• TASK STATEMENT:
Once the line with "Beilage (1094, 1648)" is found in the entries below, print it and each following line exactly, stopping after the line with "[Hundreds of gorgeous pictures: Katerina"; print nothing else.

• EXTRACTED INFORMATION:

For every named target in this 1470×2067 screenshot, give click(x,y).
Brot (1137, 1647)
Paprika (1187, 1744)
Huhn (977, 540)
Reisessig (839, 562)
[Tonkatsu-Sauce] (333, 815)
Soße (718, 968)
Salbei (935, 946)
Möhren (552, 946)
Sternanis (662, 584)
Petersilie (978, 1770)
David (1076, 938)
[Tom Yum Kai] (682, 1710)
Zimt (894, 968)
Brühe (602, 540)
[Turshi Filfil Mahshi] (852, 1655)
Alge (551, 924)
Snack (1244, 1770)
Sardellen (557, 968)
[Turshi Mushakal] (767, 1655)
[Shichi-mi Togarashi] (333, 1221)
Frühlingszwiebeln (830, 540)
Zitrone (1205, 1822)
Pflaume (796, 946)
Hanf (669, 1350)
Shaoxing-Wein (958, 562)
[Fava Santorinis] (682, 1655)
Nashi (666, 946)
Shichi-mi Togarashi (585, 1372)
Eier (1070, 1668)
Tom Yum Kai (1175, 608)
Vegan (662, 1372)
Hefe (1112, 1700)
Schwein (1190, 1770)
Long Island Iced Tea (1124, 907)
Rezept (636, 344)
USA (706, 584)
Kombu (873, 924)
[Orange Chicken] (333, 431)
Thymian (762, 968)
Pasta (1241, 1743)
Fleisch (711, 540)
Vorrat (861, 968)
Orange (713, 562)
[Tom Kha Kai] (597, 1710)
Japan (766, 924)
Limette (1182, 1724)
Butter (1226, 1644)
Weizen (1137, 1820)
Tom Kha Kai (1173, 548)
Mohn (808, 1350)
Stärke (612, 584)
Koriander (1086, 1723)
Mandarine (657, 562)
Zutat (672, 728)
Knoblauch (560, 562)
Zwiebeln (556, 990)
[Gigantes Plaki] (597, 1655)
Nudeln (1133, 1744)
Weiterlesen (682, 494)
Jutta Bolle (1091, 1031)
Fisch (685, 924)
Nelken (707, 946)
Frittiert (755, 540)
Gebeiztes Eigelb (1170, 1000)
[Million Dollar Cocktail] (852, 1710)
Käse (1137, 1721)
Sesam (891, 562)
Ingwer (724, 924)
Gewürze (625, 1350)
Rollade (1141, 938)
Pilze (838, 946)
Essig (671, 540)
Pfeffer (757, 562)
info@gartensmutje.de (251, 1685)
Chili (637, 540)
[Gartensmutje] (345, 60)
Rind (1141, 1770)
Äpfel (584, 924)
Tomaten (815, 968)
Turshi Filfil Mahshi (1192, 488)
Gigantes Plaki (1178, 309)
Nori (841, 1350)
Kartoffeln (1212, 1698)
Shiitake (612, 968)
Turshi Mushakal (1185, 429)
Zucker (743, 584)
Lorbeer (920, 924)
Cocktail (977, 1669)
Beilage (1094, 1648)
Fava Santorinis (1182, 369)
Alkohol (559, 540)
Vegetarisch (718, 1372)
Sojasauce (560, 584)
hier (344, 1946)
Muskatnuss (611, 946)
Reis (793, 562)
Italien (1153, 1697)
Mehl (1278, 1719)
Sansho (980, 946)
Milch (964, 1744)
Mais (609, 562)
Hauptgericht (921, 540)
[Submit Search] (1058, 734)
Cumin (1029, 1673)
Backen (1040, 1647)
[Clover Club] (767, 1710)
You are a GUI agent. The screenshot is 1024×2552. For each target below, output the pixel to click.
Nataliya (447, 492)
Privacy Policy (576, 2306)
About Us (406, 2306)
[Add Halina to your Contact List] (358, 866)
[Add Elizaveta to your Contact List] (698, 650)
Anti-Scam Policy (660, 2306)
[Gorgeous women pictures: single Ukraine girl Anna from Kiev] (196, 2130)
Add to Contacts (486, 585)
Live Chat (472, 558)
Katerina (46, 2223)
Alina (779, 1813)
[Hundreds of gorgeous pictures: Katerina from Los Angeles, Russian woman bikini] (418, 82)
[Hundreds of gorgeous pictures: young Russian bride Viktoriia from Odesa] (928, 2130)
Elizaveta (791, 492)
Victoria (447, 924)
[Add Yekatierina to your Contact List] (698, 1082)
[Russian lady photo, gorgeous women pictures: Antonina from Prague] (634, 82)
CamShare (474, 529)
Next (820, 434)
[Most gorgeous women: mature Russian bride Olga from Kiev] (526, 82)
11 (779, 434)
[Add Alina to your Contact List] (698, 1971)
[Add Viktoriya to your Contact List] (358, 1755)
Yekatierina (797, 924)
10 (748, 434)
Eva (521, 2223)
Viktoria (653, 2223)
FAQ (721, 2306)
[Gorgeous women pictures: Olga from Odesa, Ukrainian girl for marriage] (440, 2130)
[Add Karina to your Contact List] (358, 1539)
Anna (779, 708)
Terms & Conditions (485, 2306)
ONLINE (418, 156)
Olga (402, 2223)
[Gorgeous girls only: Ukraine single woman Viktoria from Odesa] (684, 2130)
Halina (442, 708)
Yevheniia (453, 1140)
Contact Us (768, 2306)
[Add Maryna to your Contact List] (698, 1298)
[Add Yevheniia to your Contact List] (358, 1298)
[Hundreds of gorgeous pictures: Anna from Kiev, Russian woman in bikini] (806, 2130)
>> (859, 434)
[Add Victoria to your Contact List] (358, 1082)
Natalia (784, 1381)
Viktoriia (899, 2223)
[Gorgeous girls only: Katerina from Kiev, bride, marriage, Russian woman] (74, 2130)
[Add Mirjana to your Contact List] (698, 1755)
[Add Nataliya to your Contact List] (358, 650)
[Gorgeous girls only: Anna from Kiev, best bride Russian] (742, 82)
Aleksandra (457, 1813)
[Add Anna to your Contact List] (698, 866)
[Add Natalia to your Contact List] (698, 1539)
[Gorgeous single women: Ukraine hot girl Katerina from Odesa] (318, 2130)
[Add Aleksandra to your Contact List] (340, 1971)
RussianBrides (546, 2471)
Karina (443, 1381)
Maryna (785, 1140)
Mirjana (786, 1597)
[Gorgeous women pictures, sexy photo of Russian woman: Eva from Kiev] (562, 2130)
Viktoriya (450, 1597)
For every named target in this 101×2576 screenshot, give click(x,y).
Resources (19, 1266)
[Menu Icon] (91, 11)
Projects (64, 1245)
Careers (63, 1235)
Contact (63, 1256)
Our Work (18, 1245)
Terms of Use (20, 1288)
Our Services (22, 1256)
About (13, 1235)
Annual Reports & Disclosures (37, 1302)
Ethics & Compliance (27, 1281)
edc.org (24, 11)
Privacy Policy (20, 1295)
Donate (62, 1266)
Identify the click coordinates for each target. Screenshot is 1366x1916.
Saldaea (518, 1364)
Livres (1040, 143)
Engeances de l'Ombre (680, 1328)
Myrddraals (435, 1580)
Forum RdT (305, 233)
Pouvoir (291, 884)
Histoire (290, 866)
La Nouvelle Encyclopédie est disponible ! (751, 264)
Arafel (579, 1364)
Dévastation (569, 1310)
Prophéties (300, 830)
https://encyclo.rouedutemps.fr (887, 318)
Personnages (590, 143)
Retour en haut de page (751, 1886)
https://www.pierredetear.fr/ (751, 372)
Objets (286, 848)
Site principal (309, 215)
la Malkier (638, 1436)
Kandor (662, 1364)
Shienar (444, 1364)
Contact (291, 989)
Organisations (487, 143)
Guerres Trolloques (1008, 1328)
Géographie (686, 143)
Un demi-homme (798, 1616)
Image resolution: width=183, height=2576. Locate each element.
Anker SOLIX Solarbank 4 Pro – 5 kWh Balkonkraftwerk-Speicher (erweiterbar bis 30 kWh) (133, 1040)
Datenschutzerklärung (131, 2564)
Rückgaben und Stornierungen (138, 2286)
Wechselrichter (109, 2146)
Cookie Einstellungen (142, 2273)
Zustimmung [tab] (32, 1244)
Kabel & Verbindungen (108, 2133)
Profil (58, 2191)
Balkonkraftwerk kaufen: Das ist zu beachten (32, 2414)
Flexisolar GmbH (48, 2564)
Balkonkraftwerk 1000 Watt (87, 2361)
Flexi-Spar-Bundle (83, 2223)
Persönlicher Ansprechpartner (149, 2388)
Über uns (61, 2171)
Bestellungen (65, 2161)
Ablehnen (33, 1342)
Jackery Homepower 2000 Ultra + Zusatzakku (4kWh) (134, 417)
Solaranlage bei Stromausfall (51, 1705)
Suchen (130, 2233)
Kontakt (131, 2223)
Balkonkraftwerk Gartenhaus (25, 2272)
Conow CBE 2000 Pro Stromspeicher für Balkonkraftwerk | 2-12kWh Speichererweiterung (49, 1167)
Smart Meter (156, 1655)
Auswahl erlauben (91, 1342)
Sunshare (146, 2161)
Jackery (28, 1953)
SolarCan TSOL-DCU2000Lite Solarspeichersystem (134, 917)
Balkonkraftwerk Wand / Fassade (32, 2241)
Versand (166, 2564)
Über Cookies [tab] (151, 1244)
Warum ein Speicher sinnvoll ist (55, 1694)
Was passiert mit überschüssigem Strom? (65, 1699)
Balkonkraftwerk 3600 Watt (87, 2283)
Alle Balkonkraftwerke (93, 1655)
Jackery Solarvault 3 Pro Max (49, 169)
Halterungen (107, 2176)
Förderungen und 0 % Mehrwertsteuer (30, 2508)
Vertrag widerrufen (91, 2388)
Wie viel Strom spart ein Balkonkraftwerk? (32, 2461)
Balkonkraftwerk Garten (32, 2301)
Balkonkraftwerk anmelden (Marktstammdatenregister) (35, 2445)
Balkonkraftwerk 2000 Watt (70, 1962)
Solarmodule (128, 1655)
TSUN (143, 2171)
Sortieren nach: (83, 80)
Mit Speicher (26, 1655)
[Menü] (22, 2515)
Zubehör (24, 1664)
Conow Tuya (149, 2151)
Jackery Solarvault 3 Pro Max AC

• WRITTEN RESPONSE:
Beilage (1094, 1648)
Fava Santorinis (1182, 369)
Alkohol (559, 540)
Vegetarisch (718, 1372)
Sojasauce (560, 584)
hier (344, 1946)
Muskatnuss (611, 946)
Reis (793, 562)
Italien (1153, 1697)
Mehl (1278, 1719)
Sansho (980, 946)
Milch (964, 1744)
Mais (609, 562)
Hauptgericht (921, 540)
[Submit Search] (1058, 734)
Cumin (1029, 1673)
Backen (1040, 1647)
[Clover Club] (767, 1710)
You are a GUI agent. The screenshot is 1024×2552. For each target below, output the pixel to click.
Nataliya (447, 492)
Privacy Policy (576, 2306)
About Us (406, 2306)
[Add Halina to your Contact List] (358, 866)
[Add Elizaveta to your Contact List] (698, 650)
Anti-Scam Policy (660, 2306)
[Gorgeous women pictures: single Ukraine girl Anna from Kiev] (196, 2130)
Add to Contacts (486, 585)
Live Chat (472, 558)
Katerina (46, 2223)
Alina (779, 1813)
[Hundreds of gorgeous pictures: Katerina from Los Angeles, Russian woman bikini] (418, 82)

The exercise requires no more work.